In other words, the majority was willing to accept state judicial involvement in a specific antigerrymandering or districting provision of the state constitution (Florida). It is less clear that it was willing to embrace more open-ended state judicial involvement, as its conspicuous silence on Pennsylvania suggests (despite the invitation to address Pennsylvania by the dissenting opinion).

North Carolina’s Constitution does not have a “Fair Districts Amendment” or provide the instruction to the legislature that no districting plan “shall be drawn with the intent to favor or disfavor a political party.” Justice Alito’s dissenting opinion in Moore points out that the North Carolina Supreme Court’s decision rests on “a congeries of state constitutional provisions,” most of which do not mention elections at all. (In some ways, this may be even a step beyond the Pennsylvania decision.) As Justice Alito explained, “there must be some limit on the authority of state courts to countermand actions taken by state legislatures when they are prescribing rules for the conduct of federal elections.”

In other words, a “weak” interpretation of the Legislature Thereof Clause would suggest there is some outer bound to what a state supreme court could do. It’s not entirely inconsistent with some of the other academic proposals that have been floating around. Professor Amar and Dean Amar recently suggest (under the Presidential Electors Clause and involving state statutes), “In the presidential-election case at hand, was the state supreme court doing what it has generally done in other cases (especially cases involving the current presidential-election statute or closely related statutes) in years past?” Professor Shapiro argues that “there may be a federal judicial role in ensuring that state courts do not issue rulings that are so unpredictable or ungrounded that they ‘change the law,’ especially after voters, candidates, parties, and election administrators have relied on previous understandings.”

I certainly don’t assume these scholars agree with Justice Alito on the result of this case (for instance, the conclusion may well be that the North Carolina Supreme Court was doing what it “has generally done in other cases,” or that it was not issuing rulings “so unpredictable or ungrounded,” to borrow the language of their tests). But I do note that the inquiries are closer to one another, rather than a sharp break with the assumptions in Rucho. And this is where the inquiry ought to be in the months ahead.

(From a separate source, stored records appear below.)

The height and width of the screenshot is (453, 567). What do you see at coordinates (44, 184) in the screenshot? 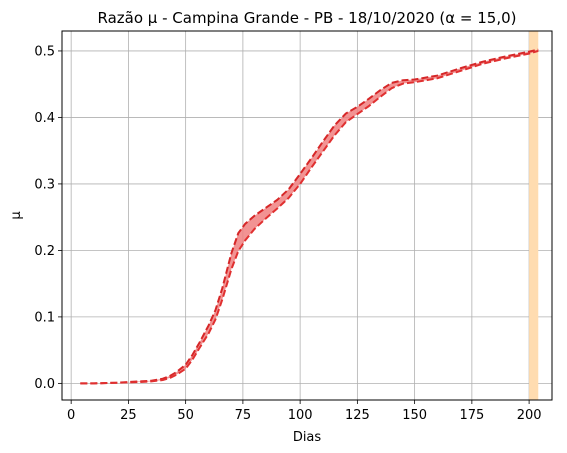
I see `y-tick-label: 0.3` at bounding box center [44, 184].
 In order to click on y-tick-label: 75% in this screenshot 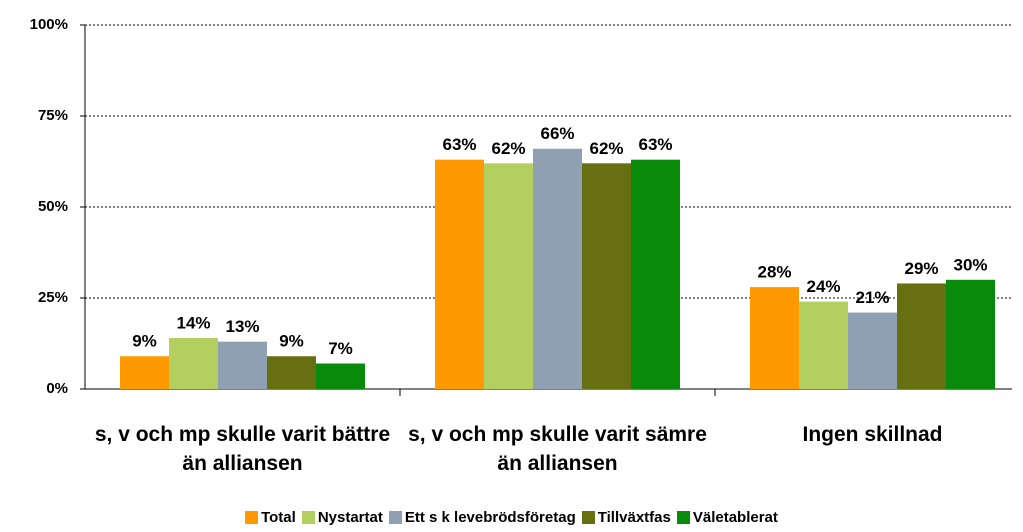, I will do `click(53, 116)`.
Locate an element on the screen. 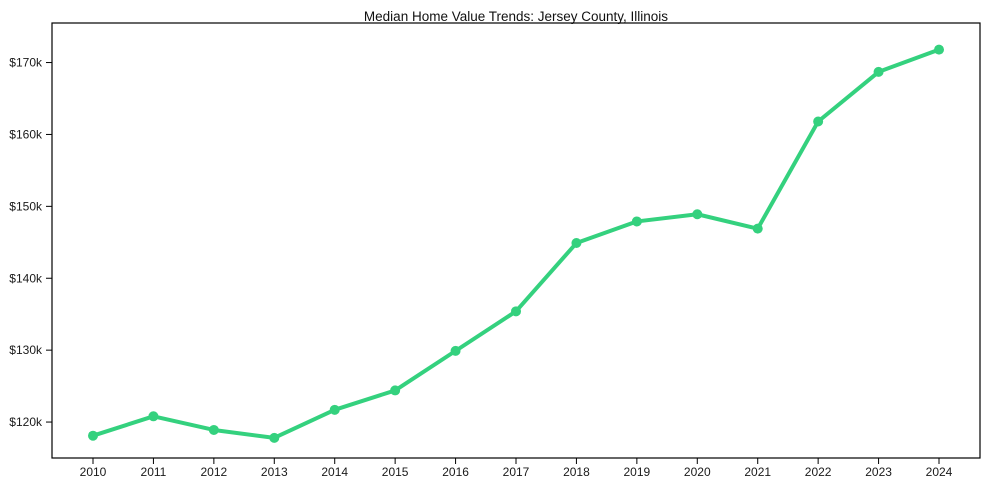  x-tick-label: 2016 is located at coordinates (456, 472).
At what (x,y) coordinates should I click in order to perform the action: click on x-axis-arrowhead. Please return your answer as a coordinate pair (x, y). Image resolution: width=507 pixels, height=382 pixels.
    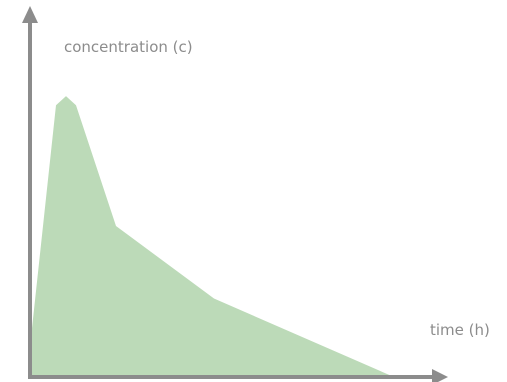
    Looking at the image, I should click on (440, 376).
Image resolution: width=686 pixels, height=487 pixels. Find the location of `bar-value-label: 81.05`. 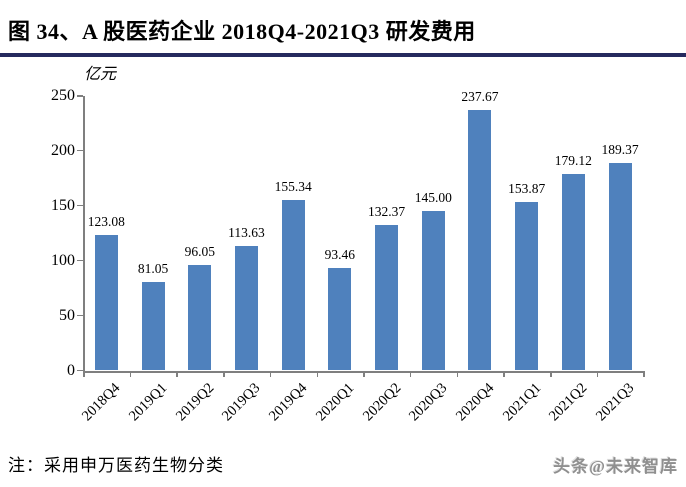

A lot of commentary is attacking a “strong” interpretation of the Legislature Thereof Clause. (And, to be fair, there’s been some very aggressive litigation on that front, especially after the 2020 election, advancing a “strong” interpretation.) But I think the issues at play in Moore–and the issues at play if the case is heard on certiorari and on a more leisurely timetable ahead of the 2024 election–will be narrower: Is there some outer bound of state judicial involvement, particularly when the state supreme court is not construing a specific antigerrymandering or districting clause?

It might be that a majority of the Court rejects Justice Alito’s approach (as a majority rejected it in this emergency case, for any number of reasons, Purcell among them). There may be “some limit,” as Justice Alito writes, but even the North Carolina Supreme Court’s decision doesn’t traverse it. Freedom of speech or assembly provisions may be of sufficient guidance to state courts and provide sufficiently intelligible principles on districting to apply to federal elections. There may be five votes on the United States Supreme Court to simply leave the matters in the states–vote out judges, amend the state constitution, and so on. That’s not to say the impact may not be significant or important (indeed, five votes the other way, constraining state courts in the construction of their own constitutions, would be a significant restriction). But the formal legal battle, I think, may well be one narrower–and, I admit, one more difficult to articulate with precision.